Scotland was weak, its main concern was not having England conquer it.

Have no Normans and its likely Scotland will be the one who keeps the most interest in Ireland with England not being as bothered with it, as long as it doesn't become too much of a pirate nest.
 
Scotland was weak, its main concern was not having England conquer it.

What?! Great Leader Alex Salmond tells me on SNPState Radio that the Glorious Scottish Supermen could never have been laid low by the dastardly Englishmen! Clearly you are not reading approved state histories!
 
I have been looking over maps of the Pale in the past and got to thinking. Where did all the settlers come from? Why did the English rule Ireland while the Scottish settled the only part to stay British? All information and discussion on your theories or on possible timelines and points of divergence are appreciated.

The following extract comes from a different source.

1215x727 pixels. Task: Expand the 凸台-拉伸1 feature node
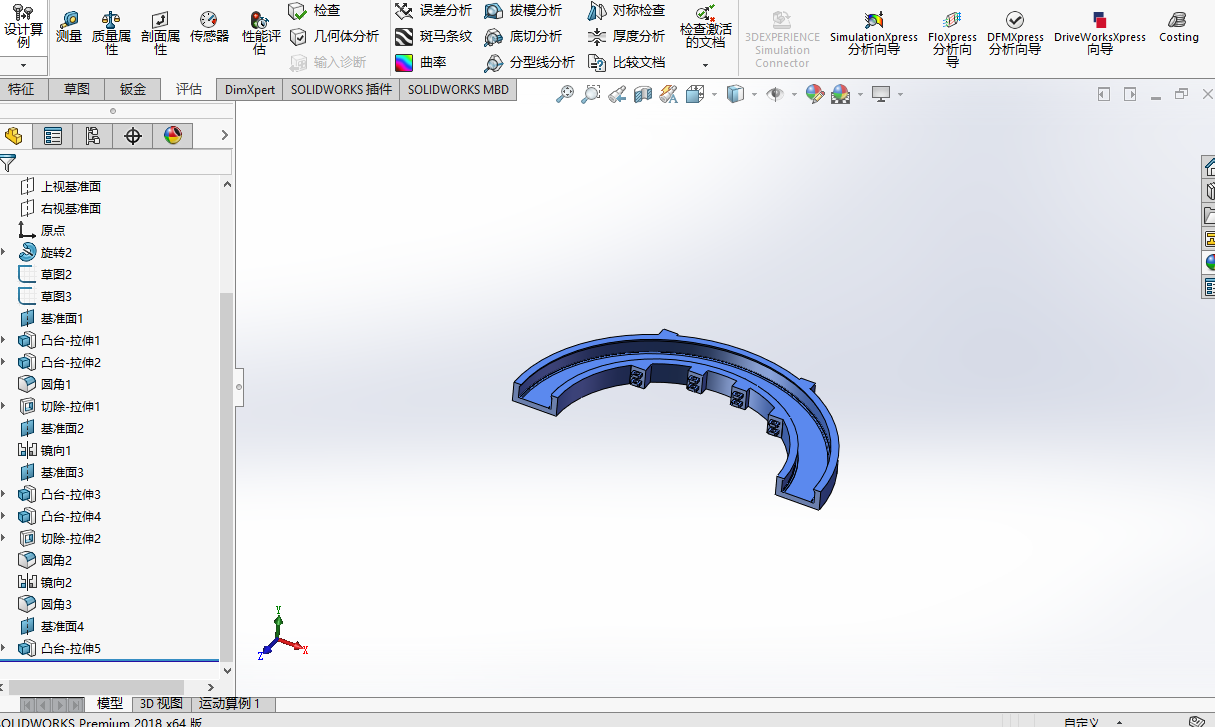tap(4, 341)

Well, the English and Scottish settlers arrived in Ireland at completely different times. Most of the settlers in the Pale were Normans (as already stated) or English who arrived in the earlier Middle Ages. Most of the Scots in Ulster didn't arrive until the 17th century, and IIRC that colonization only really picked up after the Civil Wars. So the Pale and the Ulster plantation were two unrelated events.
 
I have been looking over maps of the Pale in the past and got to thinking. Where did all the settlers come from?

In the medieval Pale? a grab-bag of English, Flemings, and a sprinkling of Normans.

Why did the English rule Ireland while the Scottish settled the only part to stay British?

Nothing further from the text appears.